Exercise details ▸
This task calls for copying every line of the records that includes the word "rectangle".

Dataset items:
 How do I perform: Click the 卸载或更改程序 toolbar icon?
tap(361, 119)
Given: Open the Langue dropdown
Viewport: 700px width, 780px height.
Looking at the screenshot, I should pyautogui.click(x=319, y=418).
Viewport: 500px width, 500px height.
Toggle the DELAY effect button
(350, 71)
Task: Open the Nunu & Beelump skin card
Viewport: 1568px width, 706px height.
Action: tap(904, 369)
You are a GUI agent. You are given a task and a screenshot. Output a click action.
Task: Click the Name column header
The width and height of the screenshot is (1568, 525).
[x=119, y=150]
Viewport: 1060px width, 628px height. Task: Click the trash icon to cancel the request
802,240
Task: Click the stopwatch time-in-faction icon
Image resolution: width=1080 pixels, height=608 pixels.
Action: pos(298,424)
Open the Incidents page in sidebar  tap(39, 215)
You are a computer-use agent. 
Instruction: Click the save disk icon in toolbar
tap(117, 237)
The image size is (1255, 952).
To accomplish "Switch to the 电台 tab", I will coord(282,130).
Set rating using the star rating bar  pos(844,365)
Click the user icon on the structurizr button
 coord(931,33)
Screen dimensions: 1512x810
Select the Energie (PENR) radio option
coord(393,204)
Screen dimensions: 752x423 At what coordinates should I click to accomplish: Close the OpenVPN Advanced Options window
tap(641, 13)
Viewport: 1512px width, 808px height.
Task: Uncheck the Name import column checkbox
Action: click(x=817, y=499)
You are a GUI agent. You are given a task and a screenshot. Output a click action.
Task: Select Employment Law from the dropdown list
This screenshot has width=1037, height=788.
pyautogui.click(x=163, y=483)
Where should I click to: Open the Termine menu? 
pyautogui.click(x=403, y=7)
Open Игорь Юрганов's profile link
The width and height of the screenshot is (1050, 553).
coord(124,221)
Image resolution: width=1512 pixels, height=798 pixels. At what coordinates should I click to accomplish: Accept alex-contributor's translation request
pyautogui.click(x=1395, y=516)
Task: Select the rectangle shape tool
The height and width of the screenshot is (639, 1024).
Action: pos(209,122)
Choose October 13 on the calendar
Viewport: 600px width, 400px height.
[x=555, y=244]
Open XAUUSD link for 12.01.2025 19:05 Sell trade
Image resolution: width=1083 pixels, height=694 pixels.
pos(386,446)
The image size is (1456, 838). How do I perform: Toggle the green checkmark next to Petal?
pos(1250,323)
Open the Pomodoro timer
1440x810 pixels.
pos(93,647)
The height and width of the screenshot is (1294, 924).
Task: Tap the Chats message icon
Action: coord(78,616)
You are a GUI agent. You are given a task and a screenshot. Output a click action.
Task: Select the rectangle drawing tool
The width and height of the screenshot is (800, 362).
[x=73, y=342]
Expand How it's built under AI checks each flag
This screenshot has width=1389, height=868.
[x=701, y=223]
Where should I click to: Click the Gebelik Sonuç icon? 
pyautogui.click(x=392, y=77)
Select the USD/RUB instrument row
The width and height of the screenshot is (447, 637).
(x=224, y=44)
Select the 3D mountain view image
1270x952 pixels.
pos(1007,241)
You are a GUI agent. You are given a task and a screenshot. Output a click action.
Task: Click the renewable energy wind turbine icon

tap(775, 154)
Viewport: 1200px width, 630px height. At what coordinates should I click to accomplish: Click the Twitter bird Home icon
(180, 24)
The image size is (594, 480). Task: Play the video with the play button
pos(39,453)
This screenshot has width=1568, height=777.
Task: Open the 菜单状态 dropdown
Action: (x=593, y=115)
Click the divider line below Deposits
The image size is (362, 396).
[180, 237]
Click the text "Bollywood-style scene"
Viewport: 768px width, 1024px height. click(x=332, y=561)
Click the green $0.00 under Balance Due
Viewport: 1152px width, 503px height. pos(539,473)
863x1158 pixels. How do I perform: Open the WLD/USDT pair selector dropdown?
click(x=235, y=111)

Response ▸
Task: Select the rectangle shape tool
Task: Select the rectangle drawing tool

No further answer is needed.